Exercise instructions: Could you restate the whole listing word for word?
[Available data]
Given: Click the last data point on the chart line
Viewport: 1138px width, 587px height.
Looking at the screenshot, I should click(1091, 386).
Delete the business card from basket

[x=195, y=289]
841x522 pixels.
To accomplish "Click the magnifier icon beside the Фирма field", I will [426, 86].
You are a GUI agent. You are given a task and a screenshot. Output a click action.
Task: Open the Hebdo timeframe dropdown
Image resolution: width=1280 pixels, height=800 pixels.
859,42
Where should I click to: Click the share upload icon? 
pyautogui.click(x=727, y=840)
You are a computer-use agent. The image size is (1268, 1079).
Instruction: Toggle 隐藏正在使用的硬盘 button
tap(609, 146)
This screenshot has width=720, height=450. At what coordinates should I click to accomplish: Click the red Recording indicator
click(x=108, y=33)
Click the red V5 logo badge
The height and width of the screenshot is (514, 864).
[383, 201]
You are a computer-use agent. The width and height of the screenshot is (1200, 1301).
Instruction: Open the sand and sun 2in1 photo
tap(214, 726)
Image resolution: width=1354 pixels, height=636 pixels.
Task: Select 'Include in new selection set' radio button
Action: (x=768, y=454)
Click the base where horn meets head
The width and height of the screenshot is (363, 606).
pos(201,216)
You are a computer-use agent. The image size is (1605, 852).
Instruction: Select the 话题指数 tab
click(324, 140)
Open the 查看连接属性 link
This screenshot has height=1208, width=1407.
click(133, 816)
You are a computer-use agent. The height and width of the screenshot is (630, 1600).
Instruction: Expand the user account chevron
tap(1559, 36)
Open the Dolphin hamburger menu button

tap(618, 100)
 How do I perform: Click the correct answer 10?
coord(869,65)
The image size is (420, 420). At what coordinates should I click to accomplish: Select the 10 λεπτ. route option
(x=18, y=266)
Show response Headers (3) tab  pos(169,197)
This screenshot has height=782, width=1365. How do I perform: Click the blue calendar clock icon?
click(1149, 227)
[/Available data]
The completed task:
Given: Click the last data point on the chart line
Viewport: 1138px width, 587px height.
Looking at the screenshot, I should click(1091, 386).
Delete the business card from basket

[x=195, y=289]
841x522 pixels.
To accomplish "Click the magnifier icon beside the Фирма field", I will [426, 86].
You are a GUI agent. You are given a task and a screenshot. Output a click action.
Task: Open the Hebdo timeframe dropdown
Image resolution: width=1280 pixels, height=800 pixels.
859,42
Where should I click to: Click the share upload icon? 
pyautogui.click(x=727, y=840)
You are a computer-use agent. The image size is (1268, 1079).
Instruction: Toggle 隐藏正在使用的硬盘 button
tap(609, 146)
This screenshot has width=720, height=450. At what coordinates should I click to accomplish: Click the red Recording indicator
click(x=108, y=33)
Click the red V5 logo badge
The height and width of the screenshot is (514, 864).
[383, 201]
You are a computer-use agent. The width and height of the screenshot is (1200, 1301).
Instruction: Open the sand and sun 2in1 photo
tap(214, 726)
Image resolution: width=1354 pixels, height=636 pixels.
Task: Select 'Include in new selection set' radio button
Action: (x=768, y=454)
Click the base where horn meets head
The width and height of the screenshot is (363, 606).
pos(201,216)
You are a computer-use agent. The image size is (1605, 852).
Instruction: Select the 话题指数 tab
click(324, 140)
Open the 查看连接属性 link
This screenshot has height=1208, width=1407.
click(133, 816)
You are a computer-use agent. The height and width of the screenshot is (630, 1600).
Instruction: Expand the user account chevron
tap(1559, 36)
Open the Dolphin hamburger menu button

tap(618, 100)
 How do I perform: Click the correct answer 10?
coord(869,65)
The image size is (420, 420). At what coordinates should I click to accomplish: Select the 10 λεπτ. route option
(x=18, y=266)
Show response Headers (3) tab  pos(169,197)
This screenshot has height=782, width=1365. How do I perform: Click the blue calendar clock icon?
click(1149, 227)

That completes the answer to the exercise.